May 1st, 2021 

By Asra Haque, Hamid Riaz & Hassan Raza 


LAHORE, CHUNGI AMAR SADHU 

Domestic worker Fauzia cooks, cleans and mends clothes in several houses just to pay her monthly rent of five thousand Rupees (Rs5,000) and her electricity and water bills. Her husband is a daily wage laborer and his income is sporadic, meaning Fauzia has to shoulder nearly all of her household’s expenditures. She cannot afford to send her children to school and is forced to make the eldest among them work, to bring in whatever money they can make to alleviate some of the burden.

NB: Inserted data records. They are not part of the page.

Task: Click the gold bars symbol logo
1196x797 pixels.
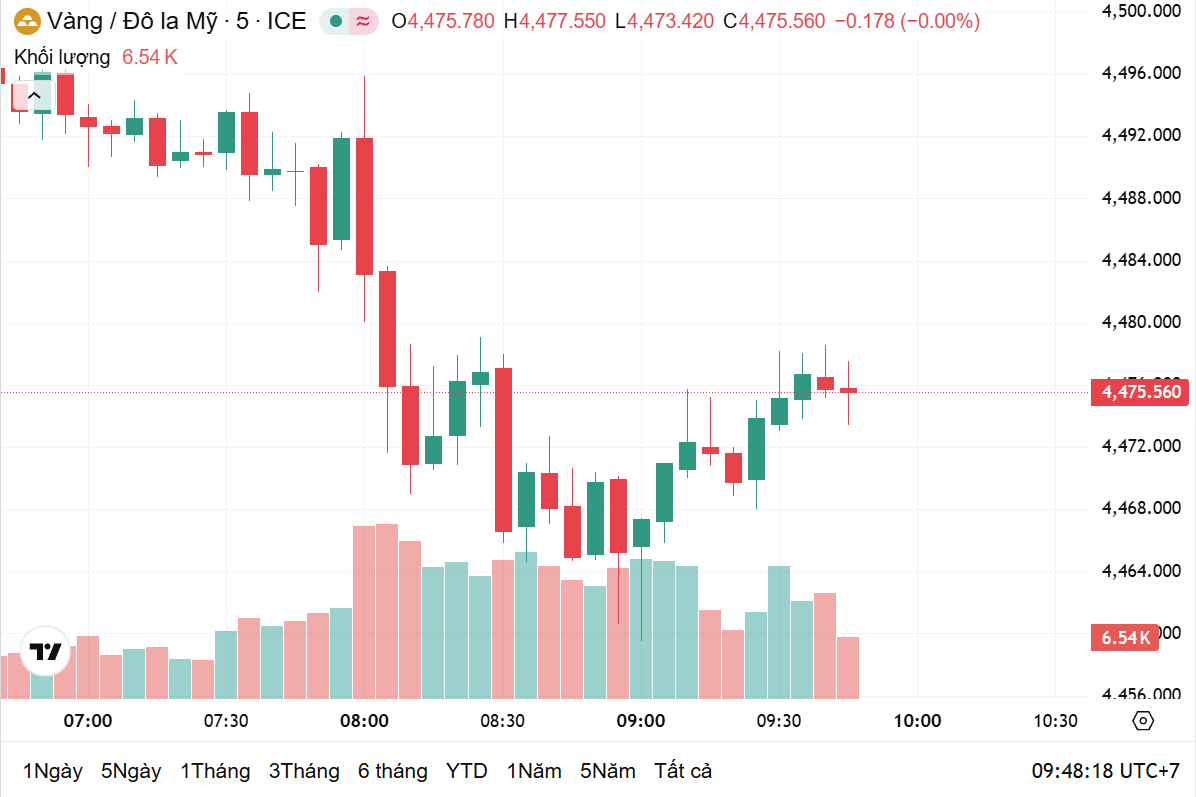Action: tap(27, 21)
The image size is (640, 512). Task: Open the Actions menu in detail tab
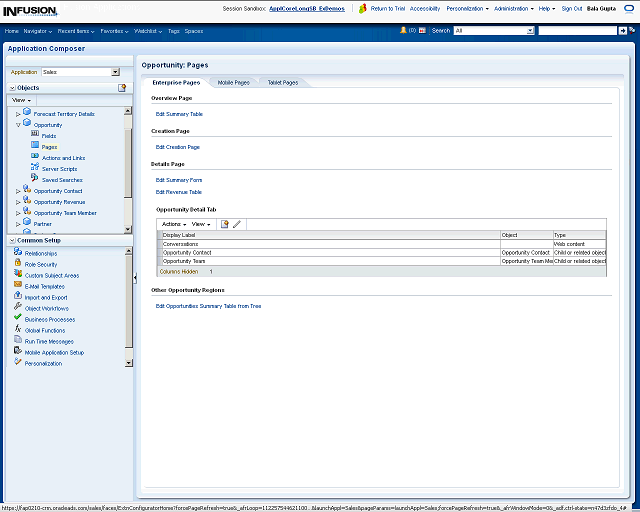[173, 224]
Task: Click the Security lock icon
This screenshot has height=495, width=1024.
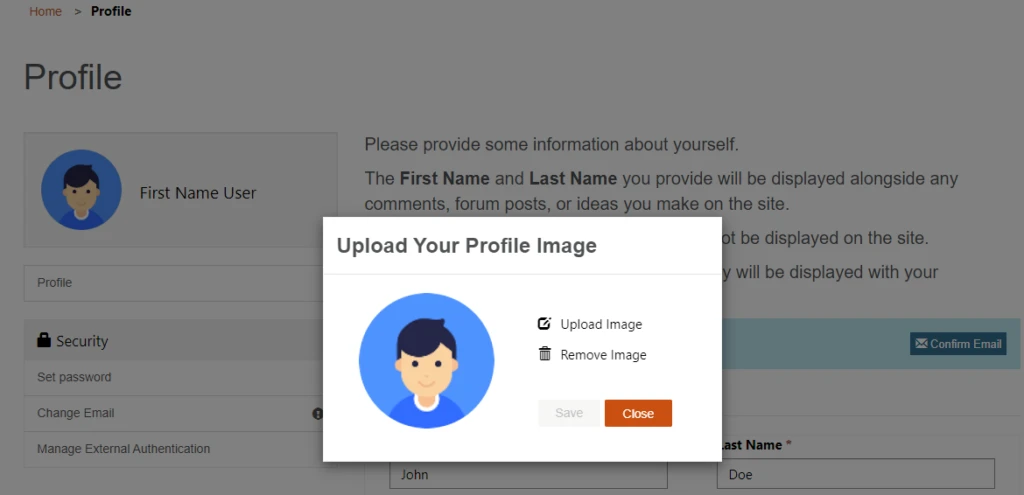Action: pyautogui.click(x=43, y=341)
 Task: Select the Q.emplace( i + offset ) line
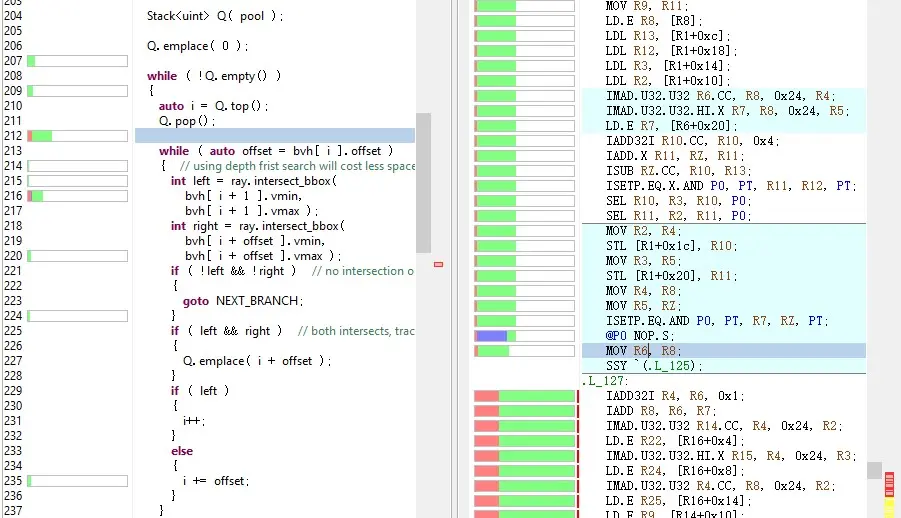click(x=256, y=361)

Nabila is a home-based worker who embroiders dupattas for a living. Her eldest daughter was pulled out from school in fifth grade to help her mother and other women with their daily work. Nabila says she normally makes between two hundred to two fifty Rupees (Rs200 to Rs250) on regular days, and up to three hundred Rupees (Rs300) on good days. Her husband remains ill most of the time, leaving much of the breadwinning to her. Amidst tending to her sick husband, raising her children and earning the lion’s share of the household income, she has no life outside the four walls of her rudimentary brick home.

Nazia set up shop with just eight hundred Rupees (Rs800) in her purse with which she bought and sold off some savory snacks for a nominal margin. She is able to make between fifty to one fifty Rupees (Rs50 to Rs150) in profit on good days with which she buys vegetables for dinner that day. But Nazia’s household income was significantly slashed when her husband was unable to work with the onset of the COVID-19 pandemic, and the closure of many businesses and factories. Now, arguments have become a daily occurrence in her life, she says.

Parveen has been working as a cleaner or ‘aaya’ , at Jinnah Hospital in Lahore for the past 11 to 12 years, earning a paltry sum of twelve thousand Rupees (Rs12,000) a month on contract. Her salary has seen no real increase despite rampant inflation over the course of the past decade, making it difficult to manage her daily home expenditures. She was able to marry off one daughter, but is trying to scrounge up enough money to marry her second one. The COVID pandemic snatched one son’s job, leaving just her and her eldest son to feed their family.

According to the Labor Force Survey 2017-18, Pakistani women account for 77.7 percent of labor engaged in the rural informal economy and 31.4 percent in the urban rural economy, while the unemployment rate for women in the workforce is 17.5 percent as compared to just 5.6 percent for men.

Fauzia, Nabila, Nazia and Parveen are four such women struggling in a pandemic-hit world, amidst an economy in utter shambles.